ENTRIES SHOWN:
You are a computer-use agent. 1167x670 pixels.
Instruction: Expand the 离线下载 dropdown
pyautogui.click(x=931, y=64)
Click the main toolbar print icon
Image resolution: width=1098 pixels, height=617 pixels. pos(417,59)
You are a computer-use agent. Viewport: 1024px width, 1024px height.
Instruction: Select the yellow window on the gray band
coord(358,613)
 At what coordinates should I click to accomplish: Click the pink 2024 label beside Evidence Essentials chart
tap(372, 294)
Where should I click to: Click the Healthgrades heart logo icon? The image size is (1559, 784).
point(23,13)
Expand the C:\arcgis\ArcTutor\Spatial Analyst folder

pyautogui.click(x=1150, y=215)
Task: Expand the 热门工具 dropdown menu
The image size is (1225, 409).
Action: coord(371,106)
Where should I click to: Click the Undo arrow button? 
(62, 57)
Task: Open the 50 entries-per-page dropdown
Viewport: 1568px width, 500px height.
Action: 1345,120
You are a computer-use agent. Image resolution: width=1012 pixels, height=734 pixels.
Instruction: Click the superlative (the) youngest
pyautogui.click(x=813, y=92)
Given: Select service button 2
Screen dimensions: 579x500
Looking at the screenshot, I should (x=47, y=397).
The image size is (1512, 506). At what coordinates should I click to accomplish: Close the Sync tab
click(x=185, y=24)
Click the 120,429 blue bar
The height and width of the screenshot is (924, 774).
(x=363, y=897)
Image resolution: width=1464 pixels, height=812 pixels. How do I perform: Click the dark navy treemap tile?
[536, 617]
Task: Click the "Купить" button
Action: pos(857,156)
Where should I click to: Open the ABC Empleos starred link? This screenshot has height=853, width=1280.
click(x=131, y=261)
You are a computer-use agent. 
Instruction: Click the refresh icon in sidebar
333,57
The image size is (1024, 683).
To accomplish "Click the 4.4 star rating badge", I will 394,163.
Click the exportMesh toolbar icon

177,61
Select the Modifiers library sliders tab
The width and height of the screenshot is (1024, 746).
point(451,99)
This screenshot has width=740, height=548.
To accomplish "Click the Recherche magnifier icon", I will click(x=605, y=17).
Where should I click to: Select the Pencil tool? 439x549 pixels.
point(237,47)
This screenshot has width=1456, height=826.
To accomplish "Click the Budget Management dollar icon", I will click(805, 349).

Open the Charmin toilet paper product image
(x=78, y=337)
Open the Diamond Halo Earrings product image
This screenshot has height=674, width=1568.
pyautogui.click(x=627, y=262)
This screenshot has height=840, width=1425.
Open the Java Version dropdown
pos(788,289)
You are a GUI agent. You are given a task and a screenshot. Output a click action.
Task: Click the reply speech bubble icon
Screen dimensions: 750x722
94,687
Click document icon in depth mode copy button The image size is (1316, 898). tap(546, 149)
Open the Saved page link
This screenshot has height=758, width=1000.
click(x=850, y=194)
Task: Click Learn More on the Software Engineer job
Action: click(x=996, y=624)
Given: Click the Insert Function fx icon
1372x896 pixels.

WRITTEN EXERCISE: Give back the lines above word for word, from the line with "Click the 120,429 blue bar" through the line with "(x=78, y=337)", including both of those lines.

RESPONSE BELOW:
Click the 120,429 blue bar
The height and width of the screenshot is (924, 774).
(x=363, y=897)
Image resolution: width=1464 pixels, height=812 pixels. How do I perform: Click the dark navy treemap tile?
[536, 617]
Task: Click the "Купить" button
Action: pos(857,156)
Where should I click to: Open the ABC Empleos starred link? This screenshot has height=853, width=1280.
click(x=131, y=261)
You are a computer-use agent. 
Instruction: Click the refresh icon in sidebar
333,57
The image size is (1024, 683).
To accomplish "Click the 4.4 star rating badge", I will 394,163.
Click the exportMesh toolbar icon

177,61
Select the Modifiers library sliders tab
The width and height of the screenshot is (1024, 746).
point(451,99)
This screenshot has width=740, height=548.
To accomplish "Click the Recherche magnifier icon", I will click(x=605, y=17).
Where should I click to: Select the Pencil tool? 439x549 pixels.
point(237,47)
This screenshot has width=1456, height=826.
To accomplish "Click the Budget Management dollar icon", I will click(805, 349).

Open the Charmin toilet paper product image
(x=78, y=337)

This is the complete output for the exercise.